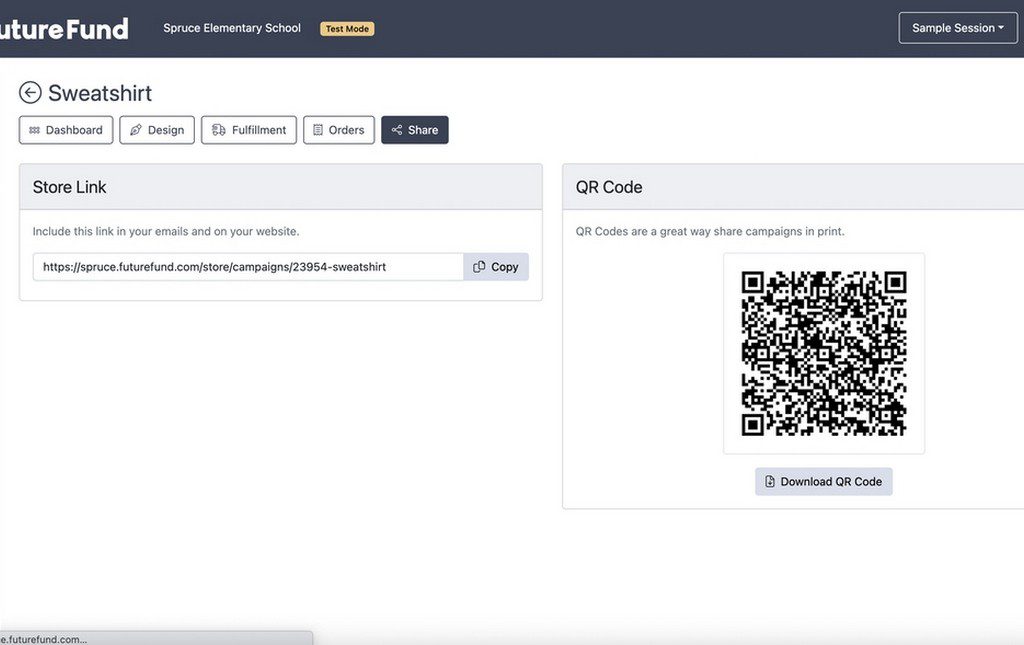Click the truck icon on Fulfillment
Screen dimensions: 1024x645
pos(218,130)
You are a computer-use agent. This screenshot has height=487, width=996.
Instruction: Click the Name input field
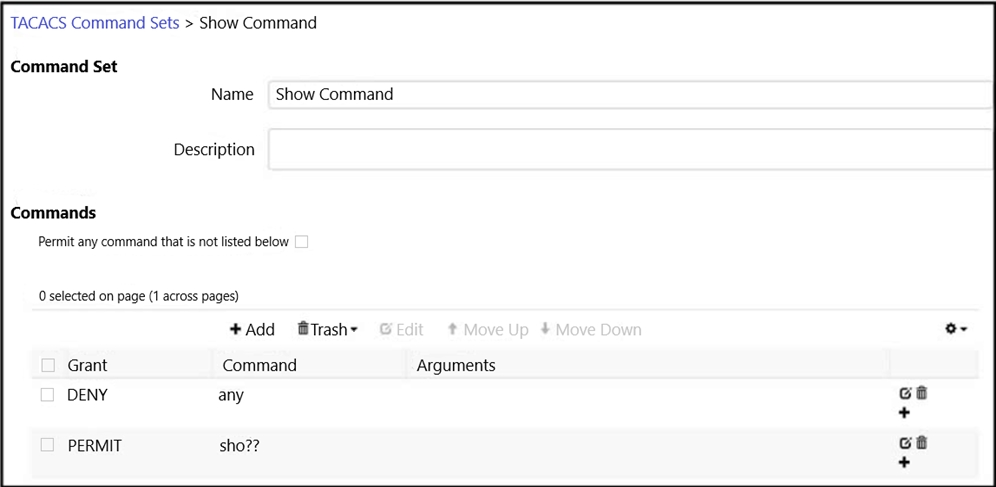click(632, 95)
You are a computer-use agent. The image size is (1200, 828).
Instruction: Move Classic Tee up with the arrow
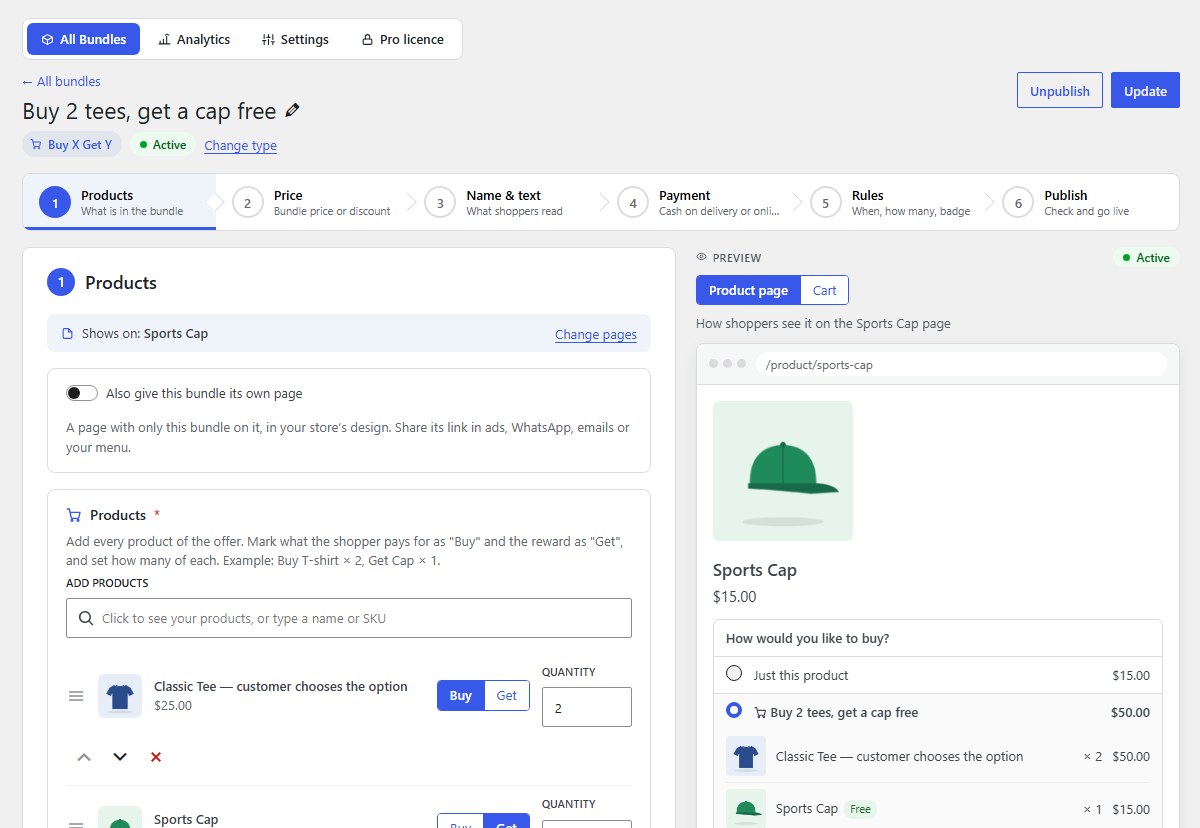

Directions for this task: Your reply must hold only the lines from the line containing "You are a computer-use agent. This" through the end of the records above, written out exactly, both ends included, with no pictures, please.

Result of the task:
You are a computer-use agent. This screenshot has height=487, width=996.
Instruction: Click the Name input field
click(632, 95)
You are a computer-use agent. The image size is (1200, 828).
Instruction: Move Classic Tee up with the arrow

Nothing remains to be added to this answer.